Versatile electronic properties and exotic edge states in single-layer tetragonal silicon carbides

TL;DR

This study uses DFT calculations to explore three novel single-layer tetragonal silicon carbide structures with diverse electronic behaviors and unique edge states, revealing potential for advanced electronic applications.

Contribution

It introduces three new tetragonal SiC monolayers with distinct electronic properties and uncovers exotic edge states in T1 nanoribbons, expanding understanding of 2D SiC materials.

Findings

T1 is a semiconductor, T2 is a semimetal, T3 is metallic.

T1 nanoribbons have edge states localized on one edge.

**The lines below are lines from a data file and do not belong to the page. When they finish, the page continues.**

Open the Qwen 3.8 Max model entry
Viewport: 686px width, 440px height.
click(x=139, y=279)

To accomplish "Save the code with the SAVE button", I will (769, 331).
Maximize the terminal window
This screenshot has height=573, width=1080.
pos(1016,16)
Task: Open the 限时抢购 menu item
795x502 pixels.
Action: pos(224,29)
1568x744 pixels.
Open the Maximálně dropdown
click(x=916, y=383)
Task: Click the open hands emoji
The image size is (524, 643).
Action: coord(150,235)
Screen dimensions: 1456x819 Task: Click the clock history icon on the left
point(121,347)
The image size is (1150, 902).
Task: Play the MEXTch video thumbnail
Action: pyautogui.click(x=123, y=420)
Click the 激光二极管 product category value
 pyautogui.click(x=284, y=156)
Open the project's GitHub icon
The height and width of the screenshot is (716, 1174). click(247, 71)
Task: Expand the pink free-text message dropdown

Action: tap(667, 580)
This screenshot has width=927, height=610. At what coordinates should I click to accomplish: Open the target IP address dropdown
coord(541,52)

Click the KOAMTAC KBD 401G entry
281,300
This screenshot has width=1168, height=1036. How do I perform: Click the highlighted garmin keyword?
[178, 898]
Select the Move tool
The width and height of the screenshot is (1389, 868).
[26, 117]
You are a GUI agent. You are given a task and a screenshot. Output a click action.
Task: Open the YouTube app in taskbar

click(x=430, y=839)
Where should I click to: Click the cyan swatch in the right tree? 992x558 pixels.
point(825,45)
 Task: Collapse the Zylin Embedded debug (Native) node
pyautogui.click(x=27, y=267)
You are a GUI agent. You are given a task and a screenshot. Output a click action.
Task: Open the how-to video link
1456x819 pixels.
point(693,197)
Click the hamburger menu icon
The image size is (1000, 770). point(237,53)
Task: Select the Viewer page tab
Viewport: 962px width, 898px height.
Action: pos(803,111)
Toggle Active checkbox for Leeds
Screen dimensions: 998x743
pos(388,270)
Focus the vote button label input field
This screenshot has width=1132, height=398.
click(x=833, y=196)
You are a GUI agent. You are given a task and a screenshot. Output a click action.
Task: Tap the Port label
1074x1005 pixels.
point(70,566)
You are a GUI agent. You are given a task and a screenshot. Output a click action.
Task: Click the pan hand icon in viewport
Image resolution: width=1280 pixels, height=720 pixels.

Edge states in T1 nanoribbons have constant band gaps.

Abstract

Three single-layer tetragonal silicon carbides (SiC), termed as T1,T2 and T3, are proposed by density functional theory (DFT) computations. Although the three structures have the same topological geometry, they show versatile electronic properties from semiconductor (T1), semimetal (T2) to metal (T3).The versatile properties are originated from the rich bonds between Si and C atoms. The nanoribbons of the three SiC also show interesting electronic properties. Especially, T1 nanoribbons possess exotic edge states, where electrons only distribute on one edge's silicon or carbon atoms. The band gaps of the T1 nanoribbons are constant because of no interaction between the edge states.